Have you seen this ad? It claims Tom Wolf's Fresh Start plan is going to "triple" taxes on the middle class -- a statement that has been directly refuted and proven absolutely wrong. The Corbett campaign has even been called "desperate" in "Corbett's Desperation and Deceit" on the Annenberg Center's FactCheck.org, October 15, 2014:

We've noticed that the most deceitful attack ads often come from candidates who are most desperate. For example, consider the claim by Pennsylvania's unpopular Republican Gov. Tom Corbett that his opponent 'is promising to raise middle-class taxes,' when in fact Democratic nominee Tom Wolf promises to cut them...

Amazingly the Corbett campaign continues to claim that facts are not real and that their fiction is more true, simply because they want it to be so.

And just who is the group quoted by the Corbett campaign to "prove" its claim? Meet "The Commonwealth Foundation," a self-proclaimed defender of the free market that is really just another conservative paid policy mill. The "study" consists of this group doing some ideological pontificating and then putting out a statement.

It is a fiction based on an interpretation that comes to a pre-determined ideological conclusion, and here is their big claim:

The Commonwealth Foundation, a free market think tank based in Harrisburg, did the math on Wolf's education spending plans and concluded that Pennsylvanians making more than $80,000 annually would have to pay a tax rate of 8.85 percent -- 188 percent higher than the current 3.07 percent income tax rate -- to support the estimated $4.6 billion in new spending Wolf is proposing.

Oh, so they "did the math" and "concluded" that some Pennsylvanians "would have to pay" more tax on "estimated" new spending.
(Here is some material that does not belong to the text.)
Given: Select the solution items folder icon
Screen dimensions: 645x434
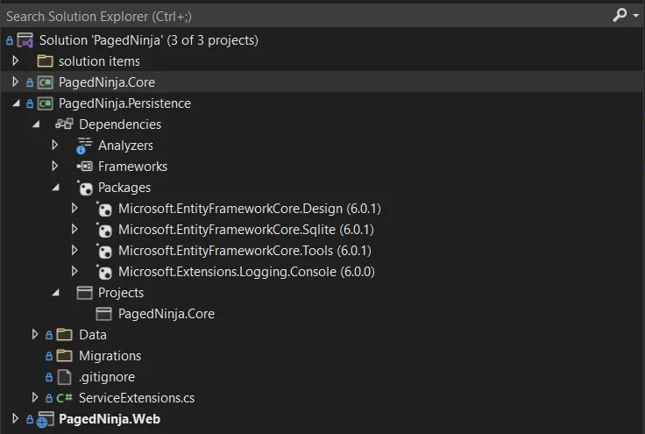Looking at the screenshot, I should 45,61.
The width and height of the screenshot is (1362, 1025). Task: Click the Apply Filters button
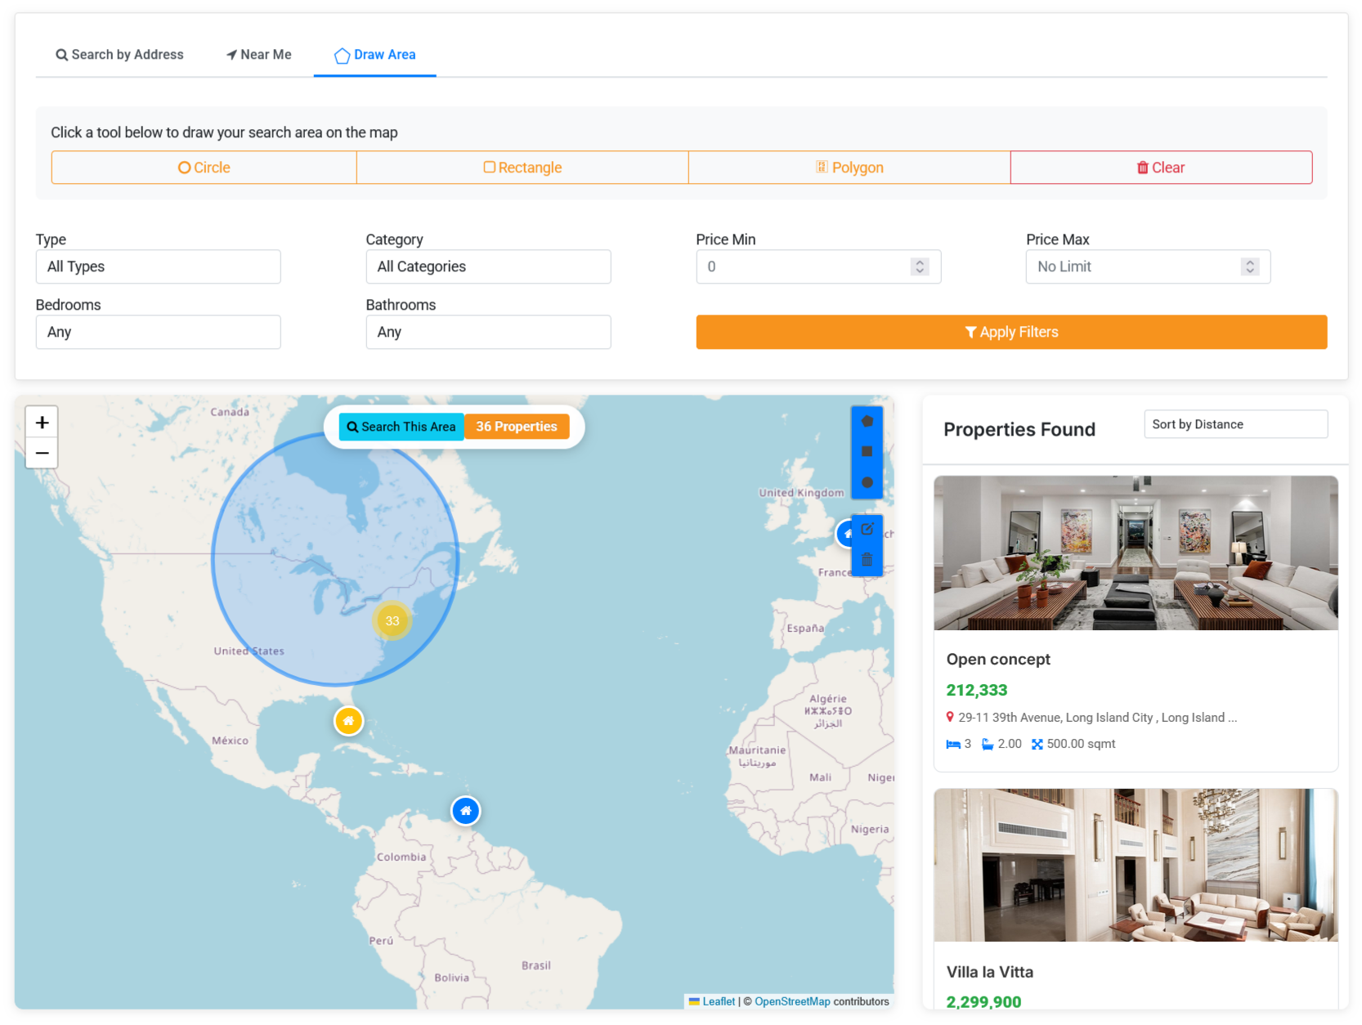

That is one magical math formula, to be able to take their point of view and quantify it in an equation. I wonder if they'd be willing to share how they did it? It might just get them a Nobel Prize for magical thinking.

In addition this ad quotes "The Mercury guest columnist." I kid you not, that is my favorite thing about the ad. Quoting some anonymous -- and very likely planted -- op-ed as if it were objective proof is simply the icing on this silly cake. If that is the best the Corbett campaign can do, let me be the first to congratulate Governor Wolf.

Sadly, too many people seem to think campaign ads are news. They fail to recognize the rhetoric, or in some cases the outright lies. In this case, it is easy to spot the slanted and unsubstantiated ideological claim.